■ EXERCISE OBJECTIVE: Could you return every record below exactly as it stands, leaving out the pictures?

[Stored data entries]
>>

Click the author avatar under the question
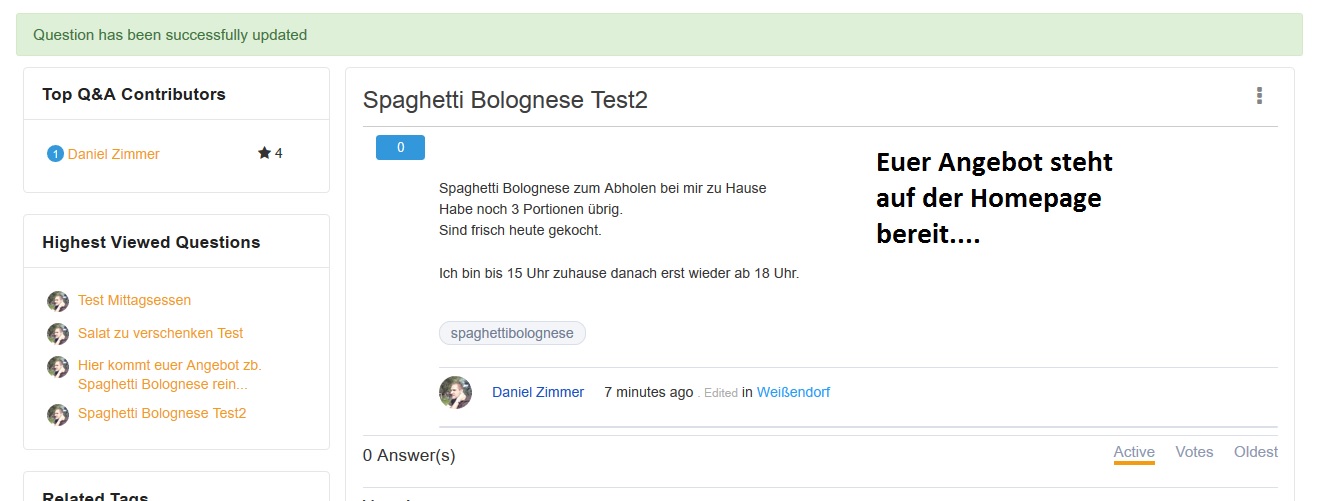The width and height of the screenshot is (1329, 501). pos(455,392)
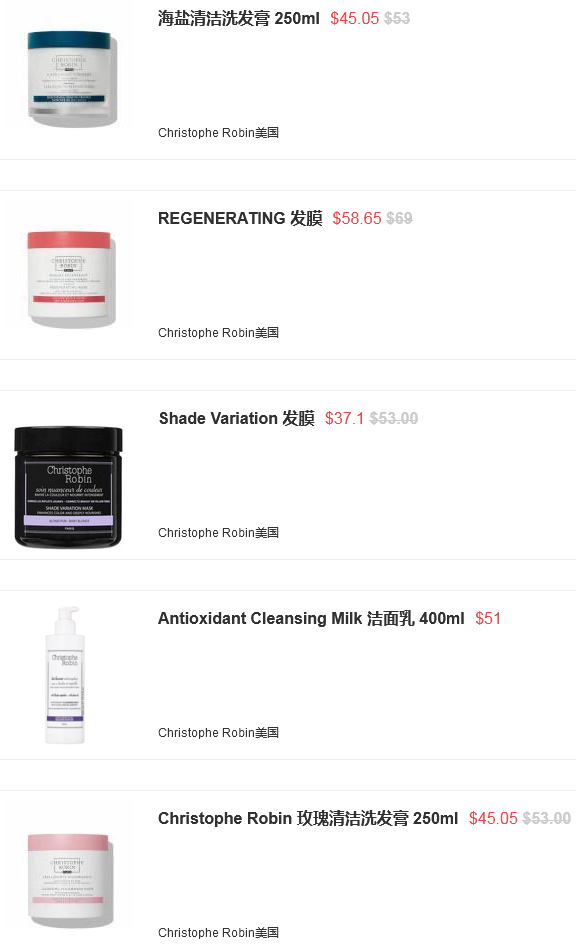Click Christophe Robin美国 under Shade Variation
Screen dimensions: 576x952
point(219,532)
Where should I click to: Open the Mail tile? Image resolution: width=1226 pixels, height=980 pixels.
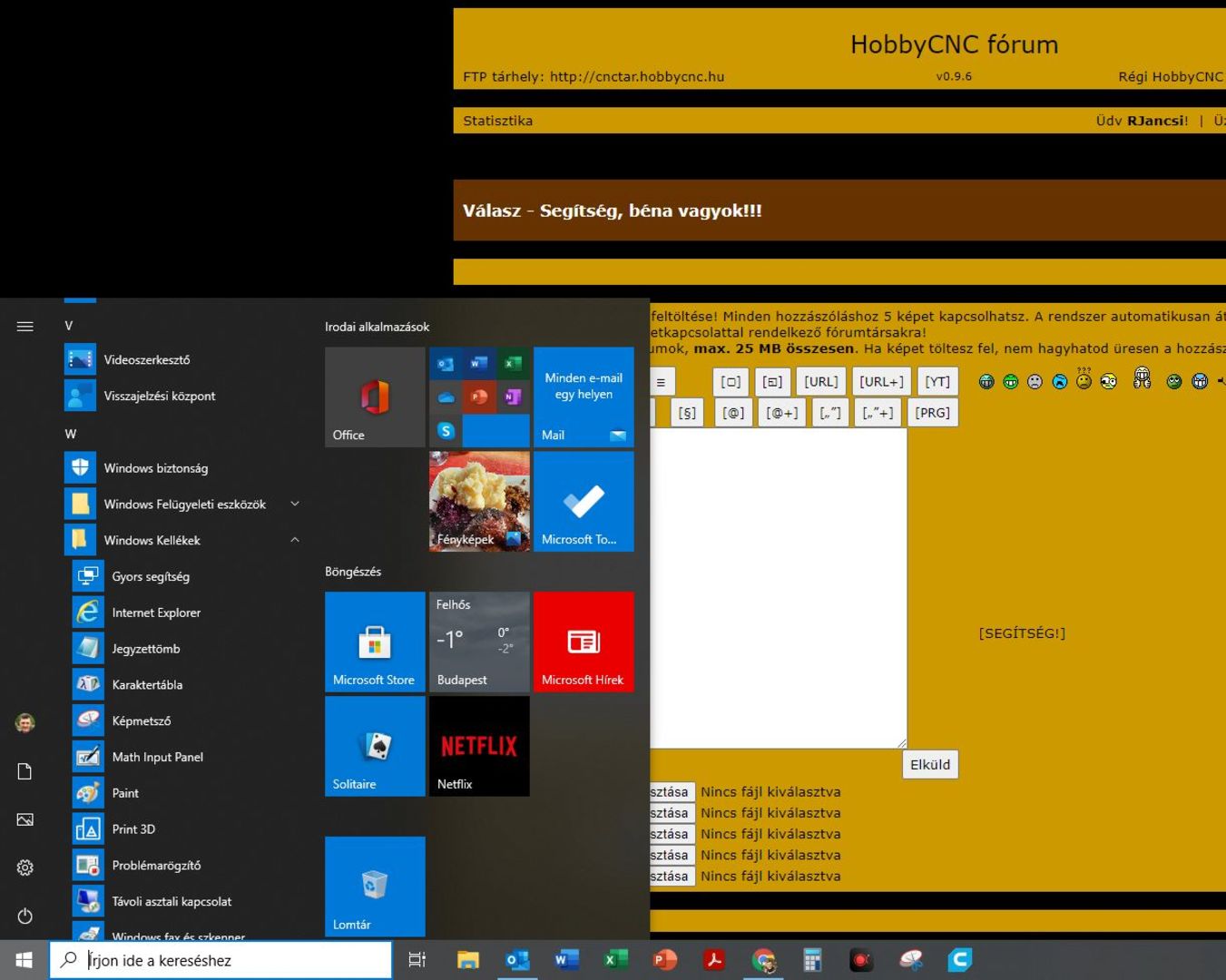[x=584, y=397]
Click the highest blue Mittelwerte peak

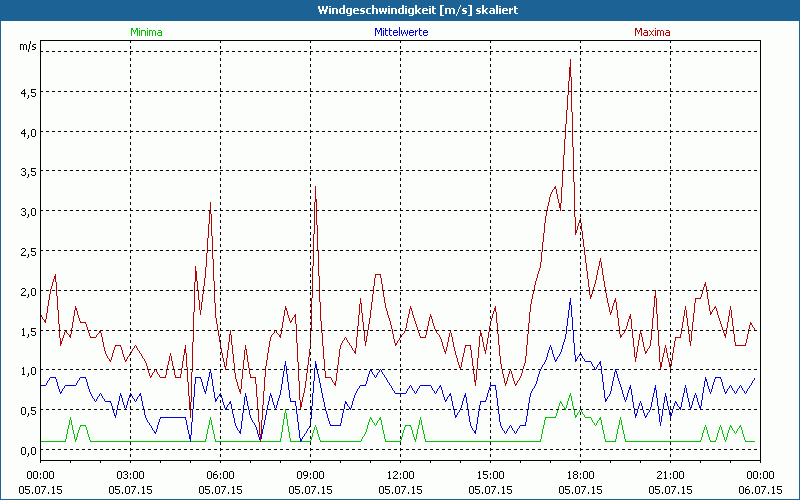click(x=570, y=299)
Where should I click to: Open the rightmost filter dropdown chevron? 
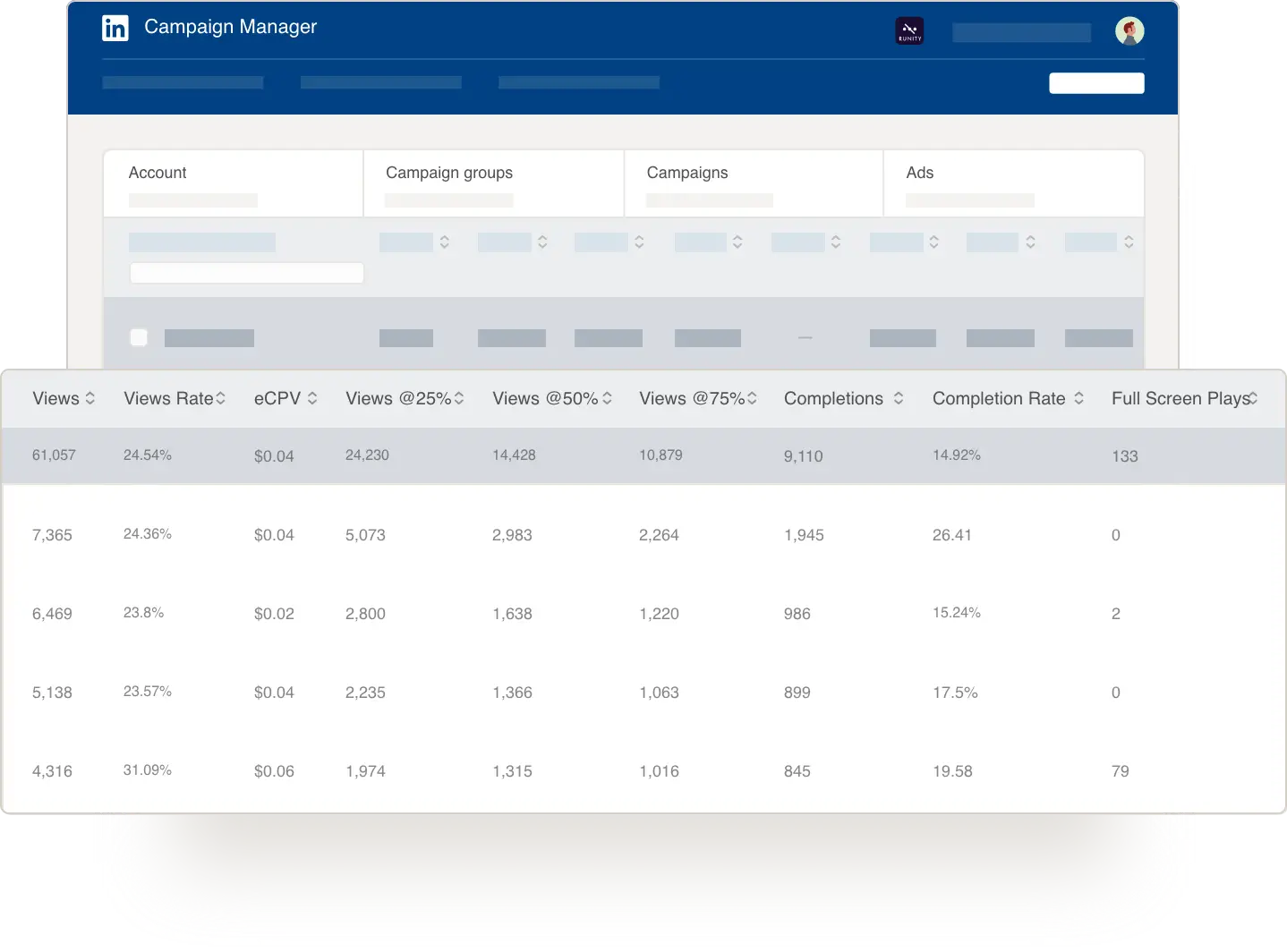click(1129, 242)
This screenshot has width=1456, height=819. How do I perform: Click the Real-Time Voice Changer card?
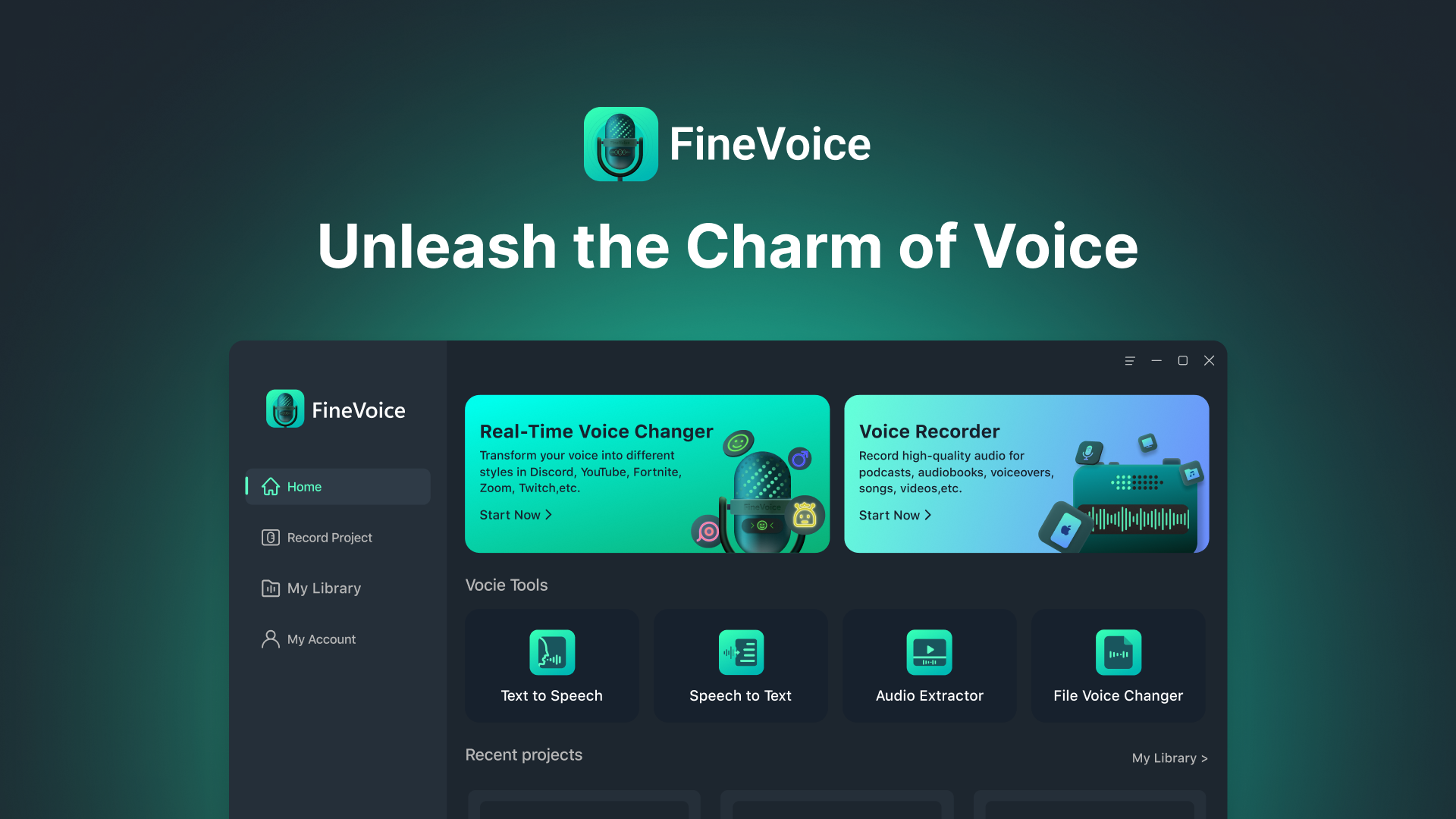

<<

■ TASK ANSWER:
Click the author avatar under the question
The width and height of the screenshot is (1329, 501). pos(455,392)
Click Christophe Robin美国 under Shade Variation
Screen dimensions: 576x952
point(219,532)
Where should I click to: Open the Mail tile? Image resolution: width=1226 pixels, height=980 pixels.
[x=584, y=397]
Click the highest blue Mittelwerte peak

click(x=570, y=299)
Where should I click to: Open the rightmost filter dropdown chevron? 
click(1129, 242)
This screenshot has width=1456, height=819. How do I perform: Click the Real-Time Voice Changer card?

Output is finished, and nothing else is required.